Cuts in the mining and telecoms sector, including Vodafone, also masked better results for the wider dividend market, with the median increase at company level standing at 3.7 per cent.
Mark Cleland, chief executive officer of Issuer Services UK at Computershare, said: “Dividend payouts have still not regained pre-pandemic highs, and the slow dividend growth we’ve seen since 2020 largely continued last year.
“Rates did improve as 2025 progressed – and might well have been higher although many companies used significant sums of capital to undertake share buyback programmes.”
Sectors leading the charge
While energy and consumer goods boosted the fourth quarter performance, industrial goods made “by far the most positive contribution to growth”, mainly due to Rolls Royce making its dividend return after a four year absence.
BAE systems also upped its dividend, due to the buoyant aerospace and defence markets, while banks, insurers and financial services increased their dividends by £1.2bn.
Meanwhile, house builders and the consumer sector saw reductions from Burberry and Bellway.
Share buybacks and 2026 outlook
Share buybacks also jumped, reaching £63.3bn last year, up from the £30.8bn posted in 2019.

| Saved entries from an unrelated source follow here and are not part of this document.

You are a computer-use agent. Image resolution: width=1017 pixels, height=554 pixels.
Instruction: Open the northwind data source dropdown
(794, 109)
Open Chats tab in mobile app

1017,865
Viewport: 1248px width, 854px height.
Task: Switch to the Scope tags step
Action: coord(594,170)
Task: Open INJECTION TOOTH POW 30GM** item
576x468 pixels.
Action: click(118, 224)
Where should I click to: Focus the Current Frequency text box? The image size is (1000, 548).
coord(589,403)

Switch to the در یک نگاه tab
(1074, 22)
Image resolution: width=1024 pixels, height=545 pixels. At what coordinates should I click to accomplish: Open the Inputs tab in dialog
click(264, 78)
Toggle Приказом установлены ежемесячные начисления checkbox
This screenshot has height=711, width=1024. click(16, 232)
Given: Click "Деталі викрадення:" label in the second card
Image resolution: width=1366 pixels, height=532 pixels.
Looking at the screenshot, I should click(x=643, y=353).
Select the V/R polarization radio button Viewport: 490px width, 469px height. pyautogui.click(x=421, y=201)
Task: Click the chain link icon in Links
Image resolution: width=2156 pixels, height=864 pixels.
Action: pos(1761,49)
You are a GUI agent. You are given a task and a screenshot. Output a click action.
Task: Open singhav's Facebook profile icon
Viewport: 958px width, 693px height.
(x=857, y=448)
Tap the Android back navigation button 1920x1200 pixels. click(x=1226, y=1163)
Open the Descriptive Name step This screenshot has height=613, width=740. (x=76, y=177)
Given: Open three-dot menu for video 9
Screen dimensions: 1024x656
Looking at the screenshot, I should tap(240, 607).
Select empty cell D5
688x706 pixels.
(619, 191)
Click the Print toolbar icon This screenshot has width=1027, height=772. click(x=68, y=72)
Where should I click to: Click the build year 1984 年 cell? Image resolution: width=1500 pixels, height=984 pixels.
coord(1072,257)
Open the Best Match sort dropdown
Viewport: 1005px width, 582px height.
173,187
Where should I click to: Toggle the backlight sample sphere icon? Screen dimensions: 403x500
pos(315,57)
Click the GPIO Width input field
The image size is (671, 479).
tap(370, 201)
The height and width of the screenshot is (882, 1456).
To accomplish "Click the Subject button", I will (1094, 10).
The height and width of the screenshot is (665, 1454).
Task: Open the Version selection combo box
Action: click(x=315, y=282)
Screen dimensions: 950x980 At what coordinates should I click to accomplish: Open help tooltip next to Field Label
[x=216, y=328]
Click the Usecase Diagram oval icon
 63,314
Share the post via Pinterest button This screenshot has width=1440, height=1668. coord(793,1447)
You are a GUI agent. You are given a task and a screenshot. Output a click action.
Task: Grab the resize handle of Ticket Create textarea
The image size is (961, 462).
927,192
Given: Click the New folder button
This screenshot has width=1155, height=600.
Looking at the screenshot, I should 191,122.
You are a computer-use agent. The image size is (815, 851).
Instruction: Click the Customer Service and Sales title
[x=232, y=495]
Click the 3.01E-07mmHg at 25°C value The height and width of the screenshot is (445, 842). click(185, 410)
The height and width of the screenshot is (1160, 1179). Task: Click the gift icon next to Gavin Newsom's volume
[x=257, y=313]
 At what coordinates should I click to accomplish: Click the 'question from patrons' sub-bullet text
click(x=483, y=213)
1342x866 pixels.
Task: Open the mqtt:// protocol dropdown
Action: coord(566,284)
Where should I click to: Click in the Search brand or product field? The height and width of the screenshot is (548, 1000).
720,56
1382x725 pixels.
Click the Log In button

Buybacks in 2025 were worth 73p for every £1 in dividends compared to just 30p six years ago, with the increase in buybacks reducing annual dividend growth by around three percentage points.
Computershare expects total dividends to inch up 1.5 per cent in 2026 to £88.8bn, while regular dividends are anticipated to rise 2.0 per cent.
Cleland said: “There are no clear indications that dividends will grow much faster in 2026, but a median dividend growth of 3.7 per cent suggests a healthier market trend than the outlying figures suggest.”